In recent months, the stock of credit rating agency CRISIL has outperformed the benchmark Sensex. The company, along with other rating agencies, stands to benefit from a potential pick-up in private sector investment, as India Inc will need more loans. This will, in turn, raise demand for individual project ratings, crucial for bank credit. Thus, rating companies are among the early beneficiaries of an investment pick-up.
Further, regulators have been focusing on promoting the corporate debt market for the past two years. Some of the steps taken on this front are relaxation in investment norms for the Employees’ Provident Fund Organisation (allowing it to invest in bonds of select public and private sector companies), permitting insurers to invest in papers rated at least ‘A’, reduction in withholding tax for foreign institutional investors (FIIs) in debt from 20 per cent to five per cent and raising FII limit in the debt segment. These, along with the likely easing of interest rates and higher growth in the small and medium enterprises segment, will augur well for rating agencies.
Given its dominant position in the ratings segment (revenue market share of 35 per cent), CRISIL is well poised to gain from the improving macro economy. In the ratings segment, CARE and Icra command 28 per cent and 20 per cent revenue market share, respectively. CRISIL’s strong parentage (US-based Standard and Poor’s), robust profitability and high cash generation are key strengths. Also, the agency earns significant revenue through research, advisory and risk solutions-related activities, which, too, are likely to do well. The diversified revenue and margin mix cushion the company during adverse economic cycles.
“Unlike CARE and Icra, which are highly dependent on domestic ratings for revenue and operating profits, CRISIL is more diversified, with revenue spread across research, rating, advisory divisions and geographies (India, the UK and the US). Diversified revenue streams help reduce cyclicality in revenue and profitability,” says Jignesh Kamani, analyst at Nirmal Bang Equities.
Bank loan ratings contribute the most to rating revenue (about 50 per cent). However, analysts expect the under-penetrated segments of corporate bonds and small and medium enterprises (SMEs) to catch up. Corporate debt market accounts for a mere 3.9 per cent of India’s gross domestic product, against 10-40 per cent in other emerging markets. It has huge potential to scale up.

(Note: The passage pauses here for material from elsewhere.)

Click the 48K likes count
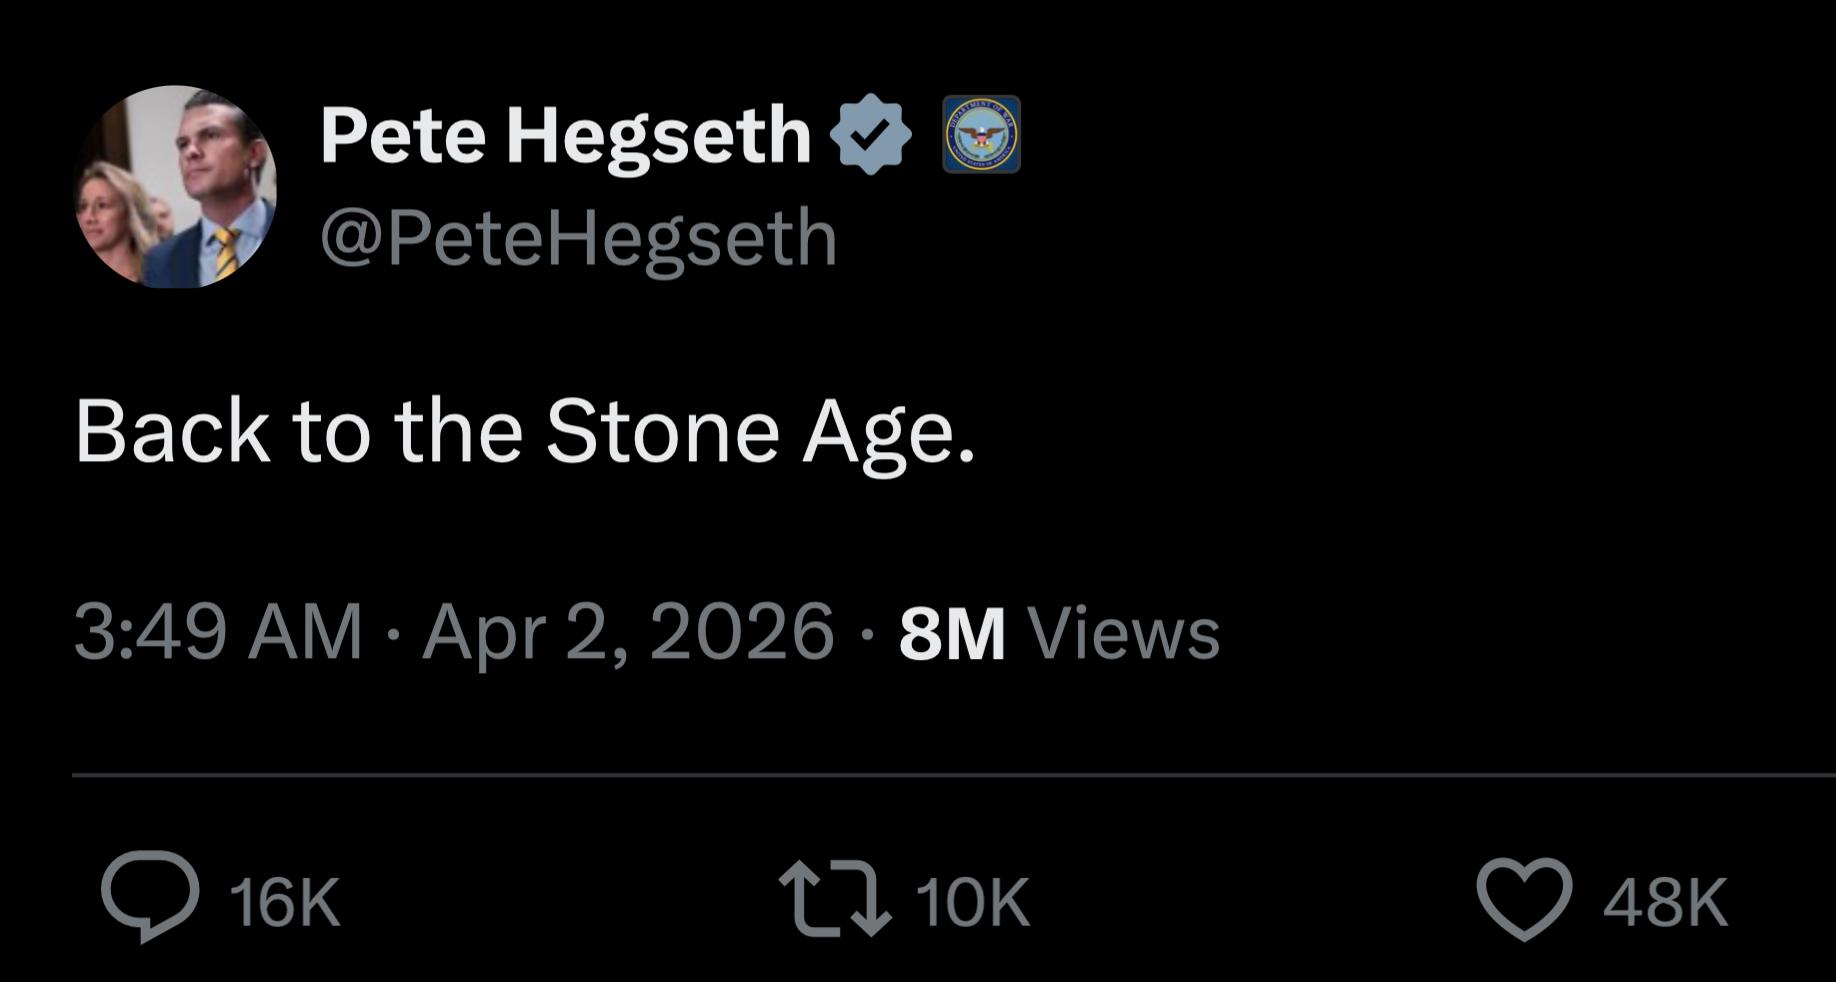 1665,902
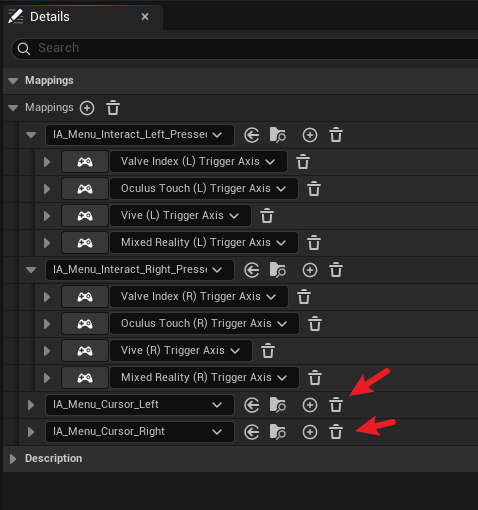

Similarly, of the 25 million SMEs, only 0.3 per cent has been rated, making most rating agencies bullish on this segment.
Revenue risks for CRISIL and other rating companies include the adoption of an internal rating-based (IRB) approach by banks, in tune with Basel-II norms. But analysts aren’t worried. “Interaction with bankers (from both private and public entities) suggests limited risk of revenue loss from migration to an IRB approach in the immediate future. Experts believe only 50 per cent of banks will be able to migrate to an IRB approach in the next three years,” says Aalok Shah of Centrum Broking. Others say the process will be gradual.
Expensive valuations
Analysts expect the company’s revenue and net profit to grow 15 per cent and 16 per cent, respectively, this financial year. Improved traction in the ratings business (36 per cent of consolidated revenue), along with healthy growth in research revenue (59 per cent of consolidated revenue), will drive the company’s performance in the coming years.
In the advisory business, a small contributor, CRISIL works with regulators, governments, multilateral agencies and companies to shape public policy and establish viable frameworks to enable infrastructure development. It also provides a complete range of risk-management tools, analytics and solutions to customers in India, Africa, West Asia, South Asia, and Southeast Asia. At Rs 56 crore, the advisory and risk-solution division reported a compounded annual revenue decline of 11 per cent during 2008-2013. The company had maintained a cautious outlook on this business after the announcement of results for the quarter ended March. But with a new government in place at the Centre, this segment’s prospects are expected to improve.
At the current market price of Rs 1,780, CRISIL is being traded at 45.8 times, a huge premium over its historical average (five years) one-year forward price-to-earnings ratio of 19.9. Most analysts polled by Bloomberg since May this year are positive on the company, but their average target price (Rs 1,450) is about 19 per cent lower than the current price. While there is no immediate upside, long-term investors could consider the stock on a significant correction.